Commerce’s Decision is Sustained in Part
Before the Court in Clearon Corp. et. al. v. United States et. al., Slip Op. 19-13, Court No. 17-00171 (January 25, 2019) were challenges to two determinations made by Commerce in the administrative review of the countervailing duty order on chlorinated isocyanurates from China. First, was the decision to use adverse facts available to determine that the Export Buyer’s Credit Program was countervailable because the Chinese Government withheld information that Commerce insisted it needed. Second was Commerce’s selection of 0.87 percent as the adverse facts available rate for the Export Buyer’s Credit Program. For the following reasons the Court sustained in part and remanded in part Commerce’s determinations.

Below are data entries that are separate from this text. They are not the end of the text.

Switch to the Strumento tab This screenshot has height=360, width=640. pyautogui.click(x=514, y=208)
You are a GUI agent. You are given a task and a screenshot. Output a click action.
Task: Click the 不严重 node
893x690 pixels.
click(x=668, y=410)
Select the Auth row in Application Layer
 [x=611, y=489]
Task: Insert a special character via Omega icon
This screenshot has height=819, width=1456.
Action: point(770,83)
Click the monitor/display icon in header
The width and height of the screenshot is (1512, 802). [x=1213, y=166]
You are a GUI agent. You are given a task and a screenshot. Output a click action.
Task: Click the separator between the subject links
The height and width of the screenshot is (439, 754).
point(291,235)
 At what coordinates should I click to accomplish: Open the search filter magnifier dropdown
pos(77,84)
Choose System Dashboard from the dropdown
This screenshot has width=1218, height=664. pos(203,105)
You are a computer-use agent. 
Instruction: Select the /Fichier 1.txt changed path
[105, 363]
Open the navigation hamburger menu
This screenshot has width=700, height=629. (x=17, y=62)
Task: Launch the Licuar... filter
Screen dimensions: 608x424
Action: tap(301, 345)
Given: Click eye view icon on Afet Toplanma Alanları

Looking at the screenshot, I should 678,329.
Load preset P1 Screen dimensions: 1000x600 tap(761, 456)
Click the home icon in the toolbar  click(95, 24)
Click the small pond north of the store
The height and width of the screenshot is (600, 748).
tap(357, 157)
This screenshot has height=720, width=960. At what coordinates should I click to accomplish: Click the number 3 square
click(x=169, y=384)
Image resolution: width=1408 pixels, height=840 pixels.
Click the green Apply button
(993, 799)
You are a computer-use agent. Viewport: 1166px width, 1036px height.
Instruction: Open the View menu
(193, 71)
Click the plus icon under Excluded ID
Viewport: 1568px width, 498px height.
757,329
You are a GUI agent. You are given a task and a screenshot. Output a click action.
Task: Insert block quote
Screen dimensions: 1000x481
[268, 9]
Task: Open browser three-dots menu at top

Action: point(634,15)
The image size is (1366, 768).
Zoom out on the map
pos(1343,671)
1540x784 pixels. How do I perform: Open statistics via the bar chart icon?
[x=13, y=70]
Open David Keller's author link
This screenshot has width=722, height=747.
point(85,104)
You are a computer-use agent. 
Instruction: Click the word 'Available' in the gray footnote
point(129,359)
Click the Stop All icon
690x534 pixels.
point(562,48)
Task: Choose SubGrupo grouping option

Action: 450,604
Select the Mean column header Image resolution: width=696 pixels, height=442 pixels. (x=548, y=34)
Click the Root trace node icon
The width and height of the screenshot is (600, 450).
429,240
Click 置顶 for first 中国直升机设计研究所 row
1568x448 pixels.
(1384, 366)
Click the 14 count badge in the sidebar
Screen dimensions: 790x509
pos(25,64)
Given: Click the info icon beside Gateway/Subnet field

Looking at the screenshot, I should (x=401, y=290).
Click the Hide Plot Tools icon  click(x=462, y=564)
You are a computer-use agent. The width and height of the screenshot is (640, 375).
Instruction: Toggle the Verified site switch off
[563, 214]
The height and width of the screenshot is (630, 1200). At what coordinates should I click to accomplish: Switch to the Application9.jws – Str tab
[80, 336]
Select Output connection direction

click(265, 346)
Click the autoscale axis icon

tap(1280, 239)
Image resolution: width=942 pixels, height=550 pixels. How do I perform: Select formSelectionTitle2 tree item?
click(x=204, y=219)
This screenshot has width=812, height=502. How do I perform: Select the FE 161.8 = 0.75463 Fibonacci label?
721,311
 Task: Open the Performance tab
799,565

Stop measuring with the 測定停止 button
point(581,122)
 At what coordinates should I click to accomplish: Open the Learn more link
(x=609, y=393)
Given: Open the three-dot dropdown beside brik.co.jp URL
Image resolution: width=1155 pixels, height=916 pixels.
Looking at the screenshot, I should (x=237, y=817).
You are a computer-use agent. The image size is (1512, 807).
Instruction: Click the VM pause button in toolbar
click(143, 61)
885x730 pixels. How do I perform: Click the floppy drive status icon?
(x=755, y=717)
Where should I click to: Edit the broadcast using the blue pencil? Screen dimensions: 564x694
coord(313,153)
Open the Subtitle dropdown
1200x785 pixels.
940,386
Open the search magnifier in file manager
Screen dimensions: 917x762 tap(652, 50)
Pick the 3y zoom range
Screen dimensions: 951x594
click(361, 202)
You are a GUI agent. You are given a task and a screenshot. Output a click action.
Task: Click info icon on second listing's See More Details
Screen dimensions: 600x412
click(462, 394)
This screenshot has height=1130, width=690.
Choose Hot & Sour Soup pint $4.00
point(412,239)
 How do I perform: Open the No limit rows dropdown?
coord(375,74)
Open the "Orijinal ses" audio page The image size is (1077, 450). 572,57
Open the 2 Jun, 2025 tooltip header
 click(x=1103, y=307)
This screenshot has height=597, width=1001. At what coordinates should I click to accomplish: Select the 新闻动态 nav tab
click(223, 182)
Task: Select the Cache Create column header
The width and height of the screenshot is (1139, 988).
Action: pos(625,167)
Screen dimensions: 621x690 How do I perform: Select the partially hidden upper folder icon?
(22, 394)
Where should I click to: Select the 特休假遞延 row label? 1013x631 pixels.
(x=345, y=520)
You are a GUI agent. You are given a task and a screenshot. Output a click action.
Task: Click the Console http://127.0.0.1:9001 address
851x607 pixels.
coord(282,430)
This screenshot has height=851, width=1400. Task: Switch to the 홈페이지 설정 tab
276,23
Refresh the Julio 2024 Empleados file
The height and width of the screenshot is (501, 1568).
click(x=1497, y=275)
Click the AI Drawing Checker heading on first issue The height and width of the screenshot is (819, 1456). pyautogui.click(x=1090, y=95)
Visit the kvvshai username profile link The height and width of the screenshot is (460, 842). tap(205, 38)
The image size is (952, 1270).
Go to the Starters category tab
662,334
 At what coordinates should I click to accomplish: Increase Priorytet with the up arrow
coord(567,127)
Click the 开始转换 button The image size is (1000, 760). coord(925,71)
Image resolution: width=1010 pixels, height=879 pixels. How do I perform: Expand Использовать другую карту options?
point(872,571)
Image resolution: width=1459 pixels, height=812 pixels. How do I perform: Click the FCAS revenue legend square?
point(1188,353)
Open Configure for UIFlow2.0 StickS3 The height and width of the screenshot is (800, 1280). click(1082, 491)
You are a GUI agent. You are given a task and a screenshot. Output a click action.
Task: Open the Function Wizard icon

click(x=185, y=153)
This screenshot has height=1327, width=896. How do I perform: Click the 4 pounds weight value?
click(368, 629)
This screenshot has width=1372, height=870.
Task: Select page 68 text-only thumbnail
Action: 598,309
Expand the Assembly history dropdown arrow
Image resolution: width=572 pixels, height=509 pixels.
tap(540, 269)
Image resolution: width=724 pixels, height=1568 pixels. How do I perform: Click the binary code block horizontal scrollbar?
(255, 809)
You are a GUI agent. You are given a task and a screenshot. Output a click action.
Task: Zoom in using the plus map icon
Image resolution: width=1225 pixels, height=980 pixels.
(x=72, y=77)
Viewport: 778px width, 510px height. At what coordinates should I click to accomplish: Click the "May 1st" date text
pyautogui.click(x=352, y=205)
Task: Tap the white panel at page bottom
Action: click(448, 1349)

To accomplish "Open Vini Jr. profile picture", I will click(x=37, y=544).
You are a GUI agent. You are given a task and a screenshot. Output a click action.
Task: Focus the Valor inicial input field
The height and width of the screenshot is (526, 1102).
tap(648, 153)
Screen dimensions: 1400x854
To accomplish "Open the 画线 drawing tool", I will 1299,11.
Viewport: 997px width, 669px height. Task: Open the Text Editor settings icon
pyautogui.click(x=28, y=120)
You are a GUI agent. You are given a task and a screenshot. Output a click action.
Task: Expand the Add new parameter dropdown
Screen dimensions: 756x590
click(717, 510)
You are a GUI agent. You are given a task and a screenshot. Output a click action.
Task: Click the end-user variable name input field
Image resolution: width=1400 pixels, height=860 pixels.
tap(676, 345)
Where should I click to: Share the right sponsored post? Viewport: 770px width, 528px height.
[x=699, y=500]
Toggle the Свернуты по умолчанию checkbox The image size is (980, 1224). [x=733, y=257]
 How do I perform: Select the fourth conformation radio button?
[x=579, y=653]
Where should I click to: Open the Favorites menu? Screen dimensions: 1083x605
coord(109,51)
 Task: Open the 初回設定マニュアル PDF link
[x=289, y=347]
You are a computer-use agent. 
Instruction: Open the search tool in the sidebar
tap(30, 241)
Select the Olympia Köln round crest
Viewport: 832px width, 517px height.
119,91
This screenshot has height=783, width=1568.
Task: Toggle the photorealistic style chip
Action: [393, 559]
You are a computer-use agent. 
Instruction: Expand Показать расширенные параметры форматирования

“A foreign government may be found to be a non-cooperating party.” Id. at 18. “The application of adverse facts available may adversely impact a cooperating party, although Commerce should seek to avoid such impact if relevant information exists elsewhere on the record.” Id. The Court said “Commerce must resort to facts available only when necessary information is not available on the record,” and that in this case Commerce must “provide an adequate answer as to why the information it seeks to fully understand the operation of the program is necessary to fill a gap.” In addition the Court said all determinations made by Commerce regarding the 0.87 percent rate were based on substantial evidence.